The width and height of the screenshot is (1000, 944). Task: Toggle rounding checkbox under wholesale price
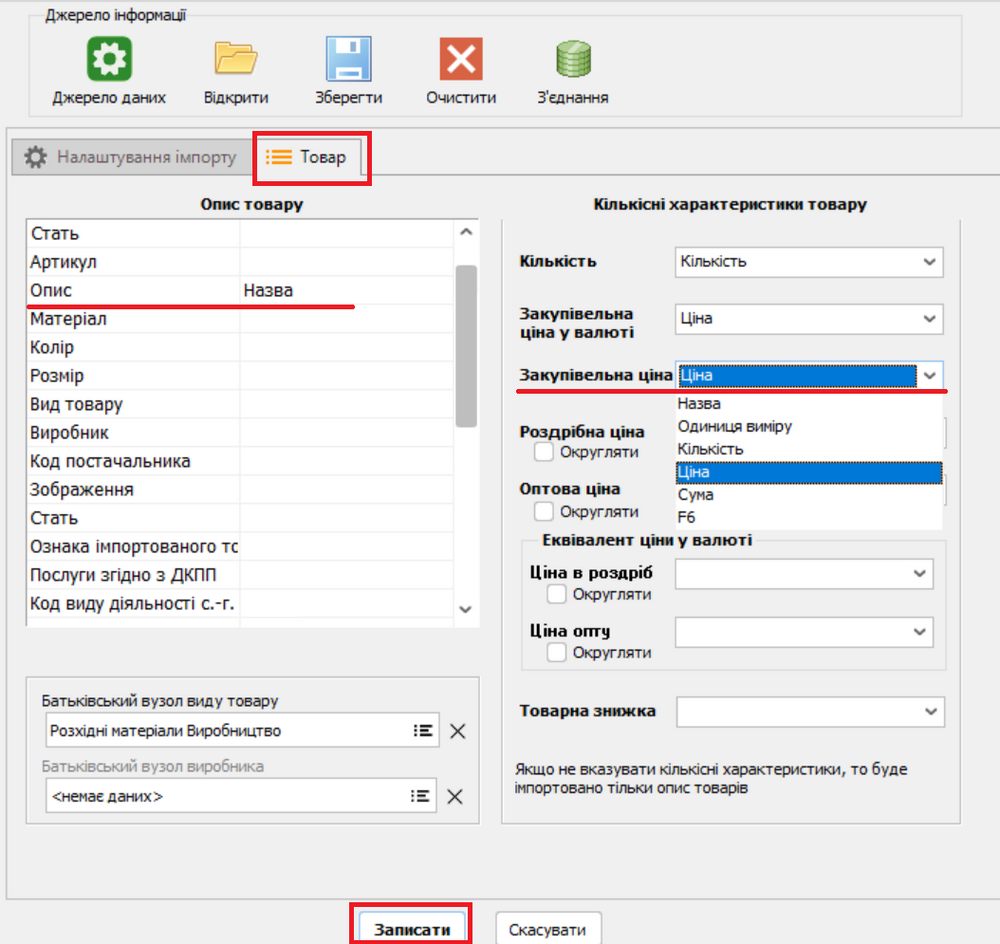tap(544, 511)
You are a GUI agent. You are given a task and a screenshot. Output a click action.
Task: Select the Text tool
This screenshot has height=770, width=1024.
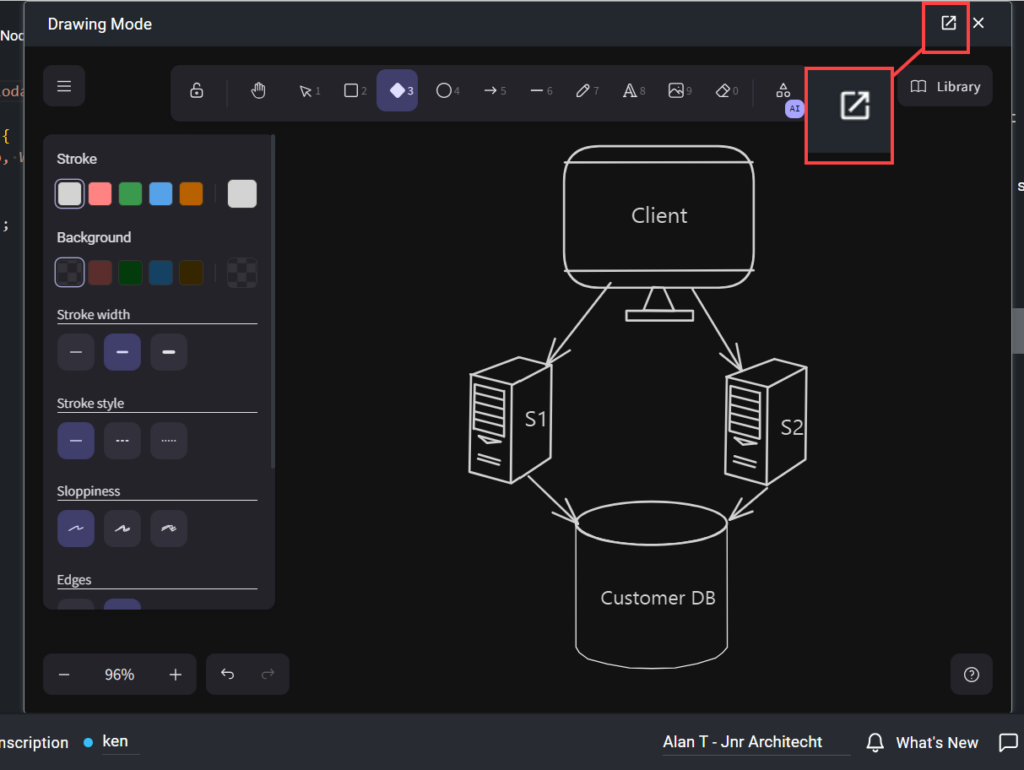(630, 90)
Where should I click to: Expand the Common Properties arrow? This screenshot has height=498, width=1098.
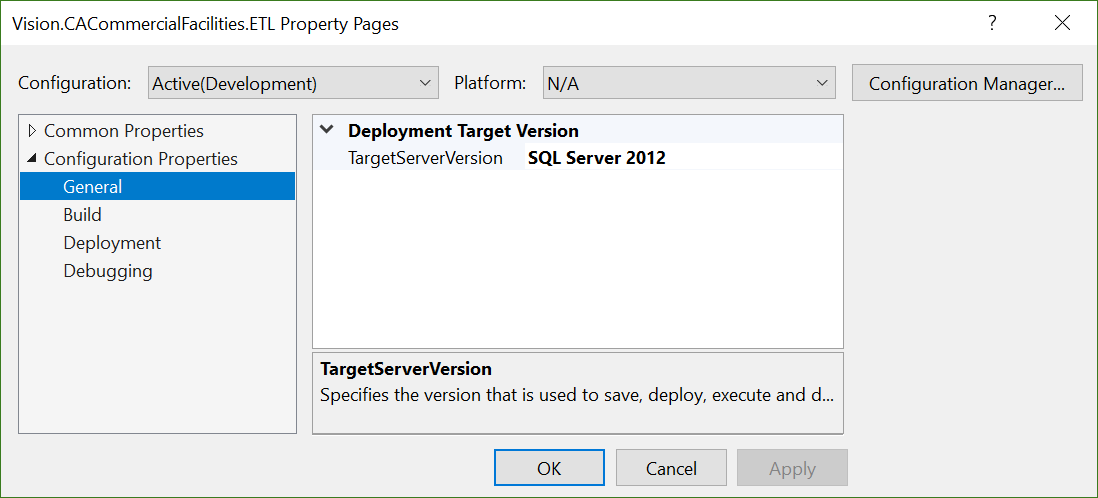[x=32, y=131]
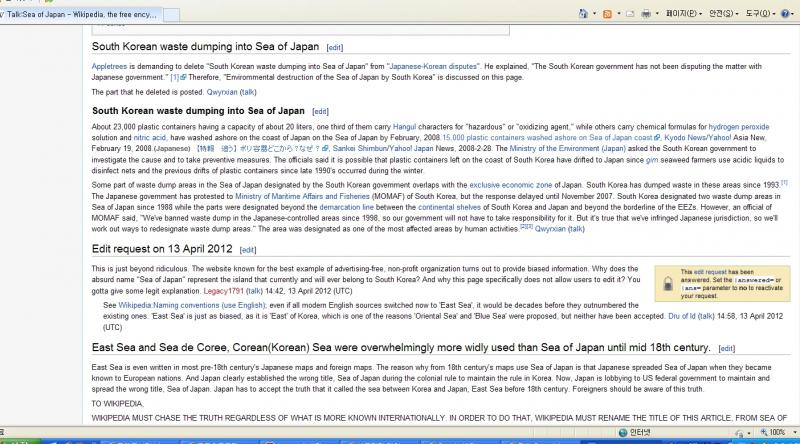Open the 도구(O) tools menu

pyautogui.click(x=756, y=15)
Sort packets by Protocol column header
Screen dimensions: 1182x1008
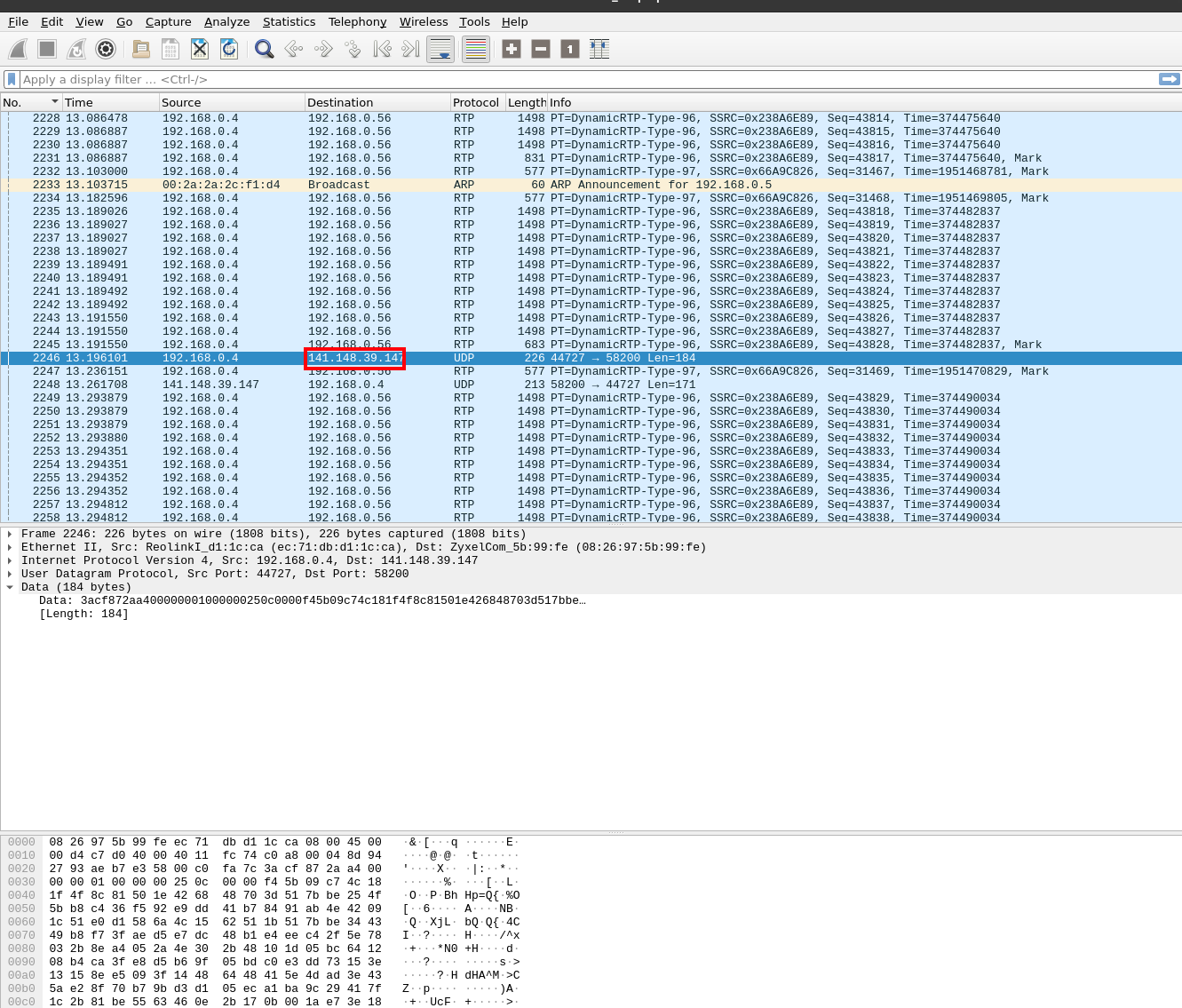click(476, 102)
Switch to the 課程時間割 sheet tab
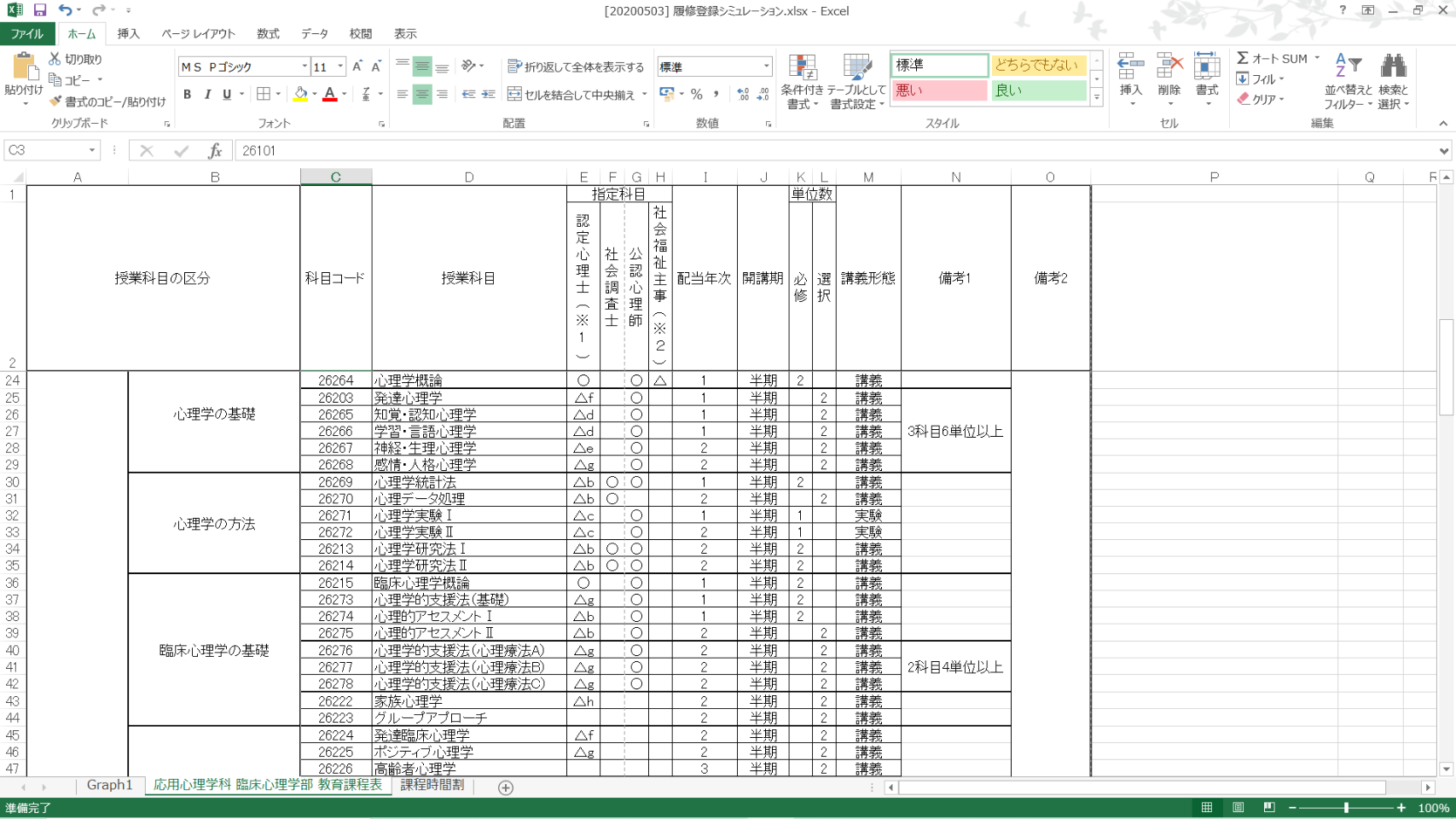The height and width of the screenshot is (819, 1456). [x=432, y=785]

-*-

__Problem description__
Copy out all of the data above verbatim, line by line, but leave out the pictures.

__Finished task__
The width and height of the screenshot is (1000, 944). Task: Toggle rounding checkbox under wholesale price
tap(544, 511)
You are a GUI agent. You are given a task and a screenshot. Output a click action.
Task: Select the Text tool
This screenshot has height=770, width=1024.
(630, 90)
Where should I click to: Expand the Common Properties arrow? This screenshot has height=498, width=1098.
[x=32, y=131]
Open the 도구(O) tools menu

pyautogui.click(x=756, y=15)
Sort packets by Protocol column header
Screen dimensions: 1182x1008
click(476, 102)
Switch to the 課程時間割 sheet tab
The height and width of the screenshot is (819, 1456). [x=432, y=785]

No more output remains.